5.Algorithm for adding/intensifying insulin
a.Initiation of basal insulin and titration every 2-3 days to reach glycemic goals is recommended.
i.0.1-0.2 units/kg/day if A1c < 8%
ii.0.2-0.3 units/kg/day if A1c > 8%
b.Insulin therapy should be intensified if glycemic control is not met.
c.The addition of a GLP-1 RA (receptor agonist) or DPP4-i or prandial insulin is an option that can be considered.
6.Cardiovascular disease (CVD) risk factor modifications algorithm
a.Lifestyle modifications, including medically assisted weight loss, are emphasized for all of the treatments.
b.Dyslipidemia and hypertension are to be managed to achieve desirable lipid and blood pressure goals.
7.Profiles of antidiabetic medications
a.This algorithm profiles each medication with regard to hypoglycemia, weight gain/loss, renal/genitourinary risks, gastrointestinal symptoms, congestive heart failure, cardiovascular disease, and bone loss.
These AACE guidelines are much broader in scope than previous guidelines and take an individualized approach to treating patients with diabetes, especially those with type 2 diabetes. I want to highlight a few important and/or novel features of the algorithm.
•Lifestyle modifications, including obesity management, are given clear emphasis in the treatment guides as evidence shows that weight loss reduces blood glucose. Perhaps this document will encourage providers in their efforts to help patients achieve weight loss goals.
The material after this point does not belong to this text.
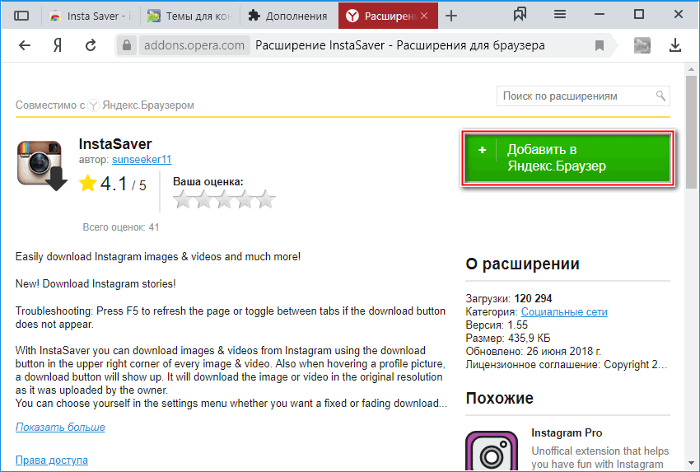This screenshot has height=472, width=700.
Task: Open the browser hamburger menu
Action: [560, 15]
•Metformin is still considered the preferred agent to be utilized in the management of type 2 diabetes unless contraindicated or intolerable. It is uncertain which agent should be initiated next if glycemic control is not obtained and a menu of options is available. These options even include the new class of medication, SGLT-2 inhibitors. The color coding and order of preference features may help make choosing the next step a bit easier. But it is important to remember that treatment should be individualized based on patient attributes and after consideration of the risks (hypoglycemia, weight gain, renal/genitourinary risks, etc.) and benefits (weight loss, lipid control, etc.) associated with that agent.
•Although the AACE guidelines still prefer and recommend an A1c of 6.5% or lower in order to limit microvascular damage, the goals may be relaxed a bit in consideration of the individual patient.
•The insulin algorithm offers guidance for basal insulin titration and intensification of therapy when goal is not met. A new option is provided for including a GLP-1 RA or DPP-4 inhibitor as the next step rather than adding prandial insulin; however, either may be a suitable treatment option. Risks for hypoglycemia or weight gain should be considered when individualizing intensification therapy after basal insulin has not achieved goal.
I am not sure that at first glance this algorithm seems as simple as it was intended, but after you focus a little deeper, the message becomes clearer. I should mention though that the psychological state of the patient isn’t considered in this comprehensive approach; this is certainly one area of patient care that should not be overlooked. Even so, this document does serve to educate the clinician as well as guide therapy at the point of care in a mostly comprehensive, patient-individualized manner.
Reference:
Endocrine Practice. 2013; 19 (2):327-336.